Freescale has updated their datasheet for this part -- LINEIN input impedance is now typ. at 29 kohm (Table 4, also Table 6) based on bench measurements.

MIN input impedance is now lower also -- 2.9 kohm

http://cache.freescale.com/files/analog/doc/data_sheet/SGTL5000.pdf?pspll=1

Fair question. The Audio board product page has no information on the line-in and line-out voltage levels or impedances. (I was going to point you to the info on that page, but it isn't there).

From the data sheet, at 3.3V supply voltage the Line-in is a max of 2.83 V peak-to-peak with 100kΩ input impedance (Table 4, although Table 6 says 10kΩ) and the Line-out at full digital output level (0dBFS) is 2.53 (min) 2.61 (typ) 3.11 (max) V pp with 320Ω output impedance. Load on Line-out must not be lower than 10kΩ. That seems to imply extremely limited output current (0.3mA).

If a suitable bipolar power supply is available, a simple op-amp unity gain buffer would allow connecting to a wider range of typical loads. The voltage is sufficient for consumer line-level input.
 
Fair question. The Audio board product page has no information on the line-in and line-out voltage levels or impedances. (I was going to point you to the info on that page, but it isn't there).

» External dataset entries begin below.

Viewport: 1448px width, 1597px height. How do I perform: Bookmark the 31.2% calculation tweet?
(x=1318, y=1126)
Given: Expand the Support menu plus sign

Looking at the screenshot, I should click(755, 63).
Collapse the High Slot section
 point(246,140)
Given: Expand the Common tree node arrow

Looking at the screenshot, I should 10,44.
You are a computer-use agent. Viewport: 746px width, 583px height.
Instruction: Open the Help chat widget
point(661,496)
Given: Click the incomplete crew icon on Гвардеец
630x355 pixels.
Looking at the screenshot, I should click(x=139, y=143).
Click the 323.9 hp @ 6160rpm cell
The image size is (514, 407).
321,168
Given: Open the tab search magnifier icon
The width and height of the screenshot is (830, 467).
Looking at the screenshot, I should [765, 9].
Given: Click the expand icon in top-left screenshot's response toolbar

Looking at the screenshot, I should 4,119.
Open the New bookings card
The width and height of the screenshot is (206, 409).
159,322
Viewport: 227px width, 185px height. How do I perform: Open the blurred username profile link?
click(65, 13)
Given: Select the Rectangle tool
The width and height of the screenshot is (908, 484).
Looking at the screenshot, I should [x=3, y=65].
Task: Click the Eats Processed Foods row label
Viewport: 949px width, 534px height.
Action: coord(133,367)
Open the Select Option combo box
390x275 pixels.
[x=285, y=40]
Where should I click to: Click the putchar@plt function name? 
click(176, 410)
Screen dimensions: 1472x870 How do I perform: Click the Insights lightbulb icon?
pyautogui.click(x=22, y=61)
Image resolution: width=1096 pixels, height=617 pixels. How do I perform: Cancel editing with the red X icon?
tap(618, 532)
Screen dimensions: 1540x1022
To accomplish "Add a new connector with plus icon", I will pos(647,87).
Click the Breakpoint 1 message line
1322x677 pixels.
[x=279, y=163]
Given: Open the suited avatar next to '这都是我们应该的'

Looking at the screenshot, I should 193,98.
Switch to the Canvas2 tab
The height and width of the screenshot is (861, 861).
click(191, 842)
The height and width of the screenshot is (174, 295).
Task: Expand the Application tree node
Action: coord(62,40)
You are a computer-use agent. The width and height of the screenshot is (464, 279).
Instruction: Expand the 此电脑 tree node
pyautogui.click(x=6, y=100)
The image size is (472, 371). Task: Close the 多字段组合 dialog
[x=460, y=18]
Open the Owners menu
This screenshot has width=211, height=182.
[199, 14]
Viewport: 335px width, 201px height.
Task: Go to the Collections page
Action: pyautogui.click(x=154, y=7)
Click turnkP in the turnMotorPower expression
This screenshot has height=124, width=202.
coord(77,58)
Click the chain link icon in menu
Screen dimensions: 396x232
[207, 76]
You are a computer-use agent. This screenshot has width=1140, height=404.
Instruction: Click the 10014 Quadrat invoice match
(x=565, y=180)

This is near the top of my to-do list.

The levels are actually adjustable over a significant range. Right now, I believe the defaults in the beta test code are (unintentionally) much more than consumer line level. My intention is to review these in the next few days and get the defaults for all in and out, except the PWM, as close to consumer line levels as reasonably possible.

A function will probably also get added to the SGTL5000 control object, so you can choose any level the hardware is capable of providing, and eventually that function will be well documented.